Now, to the “cure” for PTSD; there is no “cure”. There is hope for a better control of the thought processes, but there is no cure. The reason for that is -
The brain is an interesting organ. There are things that get trapped in there that will never leave, and then there are things that you can’t remember no matter how hard you try. (Where are your car keys?)
Do you remember when you had your first crash on a bicycle? Do you remember when you fell and broke a bone? Do you remember losing what you thought was your ‘true love’ when you were a teen-ager? Do you remember being in your first car accident? Do you remember being in a tornado when you were a child?
Yes – you do.

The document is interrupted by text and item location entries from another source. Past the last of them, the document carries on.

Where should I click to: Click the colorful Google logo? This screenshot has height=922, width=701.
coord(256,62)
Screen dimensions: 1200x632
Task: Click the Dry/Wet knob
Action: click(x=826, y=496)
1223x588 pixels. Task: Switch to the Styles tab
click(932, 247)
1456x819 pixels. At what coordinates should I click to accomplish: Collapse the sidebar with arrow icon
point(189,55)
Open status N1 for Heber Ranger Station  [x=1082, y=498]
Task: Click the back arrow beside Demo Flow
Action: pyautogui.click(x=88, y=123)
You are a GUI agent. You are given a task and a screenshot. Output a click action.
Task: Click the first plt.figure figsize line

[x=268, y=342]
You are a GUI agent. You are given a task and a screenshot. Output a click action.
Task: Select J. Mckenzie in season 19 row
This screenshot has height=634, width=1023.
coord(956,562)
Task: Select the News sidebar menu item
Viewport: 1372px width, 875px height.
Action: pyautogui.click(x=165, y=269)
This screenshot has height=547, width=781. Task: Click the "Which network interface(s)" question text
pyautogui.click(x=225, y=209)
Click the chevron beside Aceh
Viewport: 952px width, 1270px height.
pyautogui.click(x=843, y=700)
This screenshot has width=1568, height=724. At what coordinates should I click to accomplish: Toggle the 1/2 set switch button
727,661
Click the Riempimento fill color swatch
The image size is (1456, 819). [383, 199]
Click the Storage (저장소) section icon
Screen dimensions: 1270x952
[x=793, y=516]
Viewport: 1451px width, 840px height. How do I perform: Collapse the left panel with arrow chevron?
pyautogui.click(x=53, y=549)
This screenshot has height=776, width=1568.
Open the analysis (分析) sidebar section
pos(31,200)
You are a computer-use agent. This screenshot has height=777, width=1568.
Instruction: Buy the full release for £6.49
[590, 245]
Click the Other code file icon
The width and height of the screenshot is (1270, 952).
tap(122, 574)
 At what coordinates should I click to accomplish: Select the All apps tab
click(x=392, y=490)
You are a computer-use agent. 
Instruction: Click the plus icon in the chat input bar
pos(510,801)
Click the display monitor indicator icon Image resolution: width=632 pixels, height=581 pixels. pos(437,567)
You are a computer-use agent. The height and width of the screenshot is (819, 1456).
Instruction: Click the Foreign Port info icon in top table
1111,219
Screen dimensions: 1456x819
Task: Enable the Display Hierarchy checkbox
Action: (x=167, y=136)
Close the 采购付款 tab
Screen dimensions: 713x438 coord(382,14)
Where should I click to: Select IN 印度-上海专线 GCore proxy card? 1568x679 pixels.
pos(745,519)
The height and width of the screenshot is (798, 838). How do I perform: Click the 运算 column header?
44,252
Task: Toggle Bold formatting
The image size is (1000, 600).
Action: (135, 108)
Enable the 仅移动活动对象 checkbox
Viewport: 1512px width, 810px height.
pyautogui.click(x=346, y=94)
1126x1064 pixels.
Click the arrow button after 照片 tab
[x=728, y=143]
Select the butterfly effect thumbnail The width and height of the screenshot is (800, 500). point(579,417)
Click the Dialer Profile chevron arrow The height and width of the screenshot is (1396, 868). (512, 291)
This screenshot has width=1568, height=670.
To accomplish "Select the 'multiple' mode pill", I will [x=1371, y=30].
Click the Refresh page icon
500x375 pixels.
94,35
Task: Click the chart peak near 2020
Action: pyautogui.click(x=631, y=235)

That is because these are traumatic events that left an indelible impression on that part of your brain that won’t let go.
Now, take those memories of your earliest ‘traumas’ of your young life, and multiple them a thousand fold.
Welcome to the life of a soldier living with PTSD.
Imagine seeing body parts strewn about the ground. Imagine seeing burnt bodies. Imagine smelling burnt flesh. Imagine being faced with having someone in your gun site that you know you have to shoot at, or they will kill you. Imagine seeing the blood and guts of war. Imagine seeing your friend today and in a matter of minutes, that person is dead – sometimes right before your very eyes.
And now, go back to when you were a child and you broke that bone, had that bicycle crash, had something that you cared about slip away from you. Did it bother you that after a while nobody seemed to care? Did they tell you to ‘get over it’?
Their life went on because what happened to you, did not touch them personally. It did not leave that indelible imprint on their brain. In fact, they will be hard pressed to remember it at all in the future.
But you will remember it for the rest of your life.
Do you understand PTSD a little better now? I hope so, because you know what? I feel like I am a kid again - and nobody cares.